-- Start EXCERPT PROVIDED --

Cable Operator Accused of Inflating Stock Price with Misleading Statements

By Jon Hemingway -- Broadcasting & Cable, 1/4/2008 4:54:00 PM

Two class-action suits were slapped on Comcast this week accusing the company of issuing statements about performance that resulted in its stock being “artificially inflated” and “overvalued.”

lawsuit

On Thursday, Coughlin Stoia Geller Rudman & Robbins filed a suit that postulated that company executives intentionally withheld pertinent information about Comcast’s operations. The authors of the lawsuit are seeking compensatory damages for losses suffered from the fall in Comcast’s stock price.

Friday afternoon, Philadelphia-based law firm Spector, Roseman & Kodroff filed a similar suit.

According to the Coughlin Stoia filing, the plaintiffs alleged that the company “materially misled the investing public” by making “false and misleading statements and omitting to disclose material facts,” which resulted in the company’s stock price becoming inflated. The suit claimed that Comcast executives failed to disclose that the company was spending more to retain customers in the face of increased competition and that capital expenses related to plant and equipment was underestimated.

The suit contended that Comcast executives were motivated to use misleading statements in order for chairman and CEO Brian Roberts and chief operating officer Stephen Burke to sell shares in transactions worth more than $15 million in May and June.

-- End EXCERPT PROVIDED --
-- Start DATA EXTRACT --

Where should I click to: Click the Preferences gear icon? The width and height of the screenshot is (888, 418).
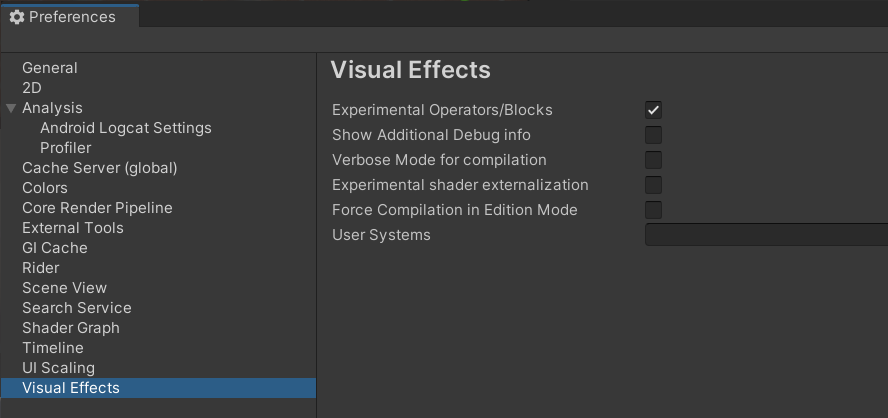pyautogui.click(x=16, y=17)
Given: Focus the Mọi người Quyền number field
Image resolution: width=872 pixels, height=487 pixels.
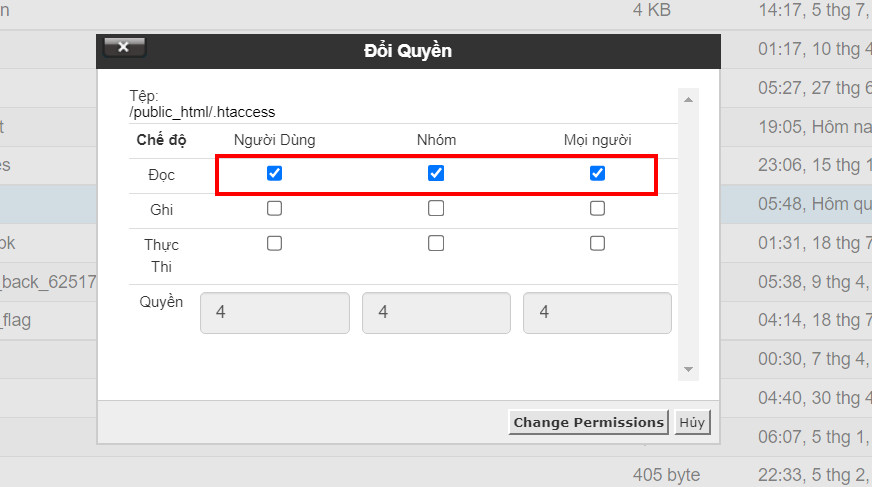Looking at the screenshot, I should 597,313.
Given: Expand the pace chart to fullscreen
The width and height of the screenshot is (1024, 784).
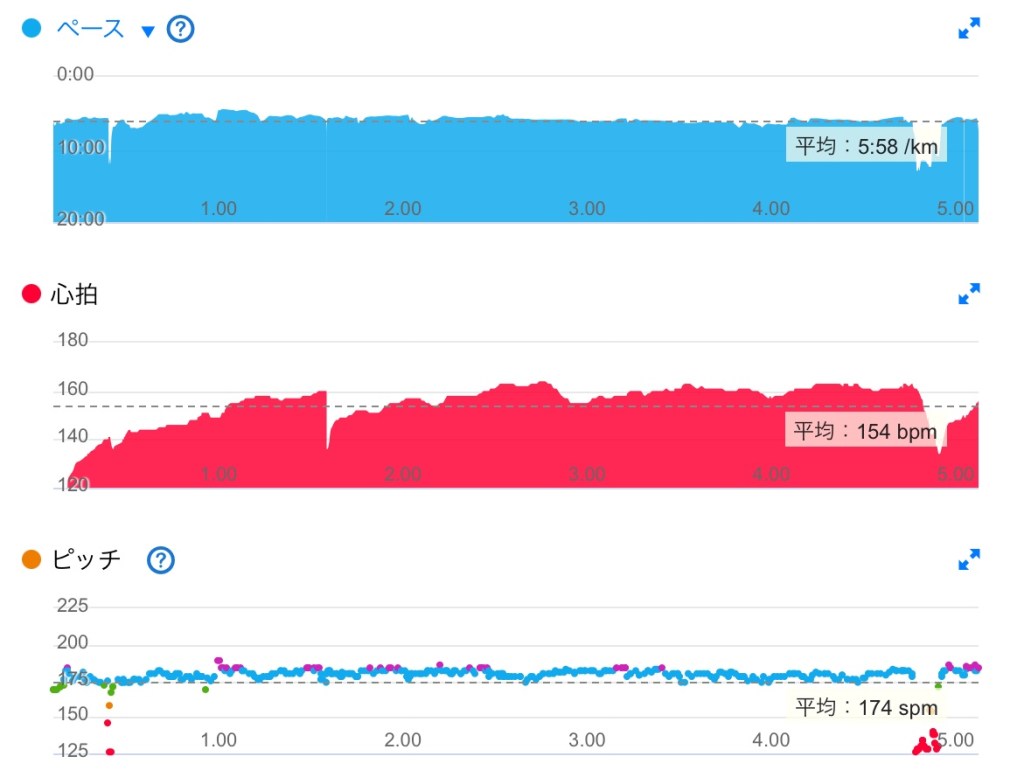Looking at the screenshot, I should tap(969, 29).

-- End DATA EXTRACT --

SET OF TASKS >>
1 - Reproduce the article on the Comcast class-action suits, taking everything from "On Thursday, Coughlin" down to "a similar suit.".
2 - Extend the article on the Comcast class-action suits, picking up after its final sentence.

PER-TASK ANSWERS >>
1 -
On Thursday, Coughlin Stoia Geller Rudman & Robbins filed a suit that postulated that company executives intentionally withheld pertinent information about Comcast’s operations. The authors of the lawsuit are seeking compensatory damages for losses suffered from the fall in Comcast’s stock price.

Friday afternoon, Philadelphia-based law firm Spector, Roseman & Kodroff filed a similar suit.

2 -
Comcast executives named in the Coughlin Stoia suit included Roberts, co-principal financial officer Lawrence Smith, co-principal financial officer Joe Donnelly, co-chief financial officer John Alchin and chief accounting officer and controller Lawrence Salva.

Cable stocks suffered in 2007, pressured by the housing slump, competition from direct-broadcast satellite providers and telcos and the specter of regulation from the Federal Communications Commission.

Comcast’s share price fell 57% in 2007, particularly in the second half of the year, when the company reported its third-quarter earnings and revised its 2007 outlook in November.

Comcast was trading below $17 per share heading into the close Friday afternoon, hitting a new 52-week low earlier in the session at $16.80.

Addressing the lawsuits, a Comcast spokesman said, “The suits have no merit and we will defend ourselves vigorously.”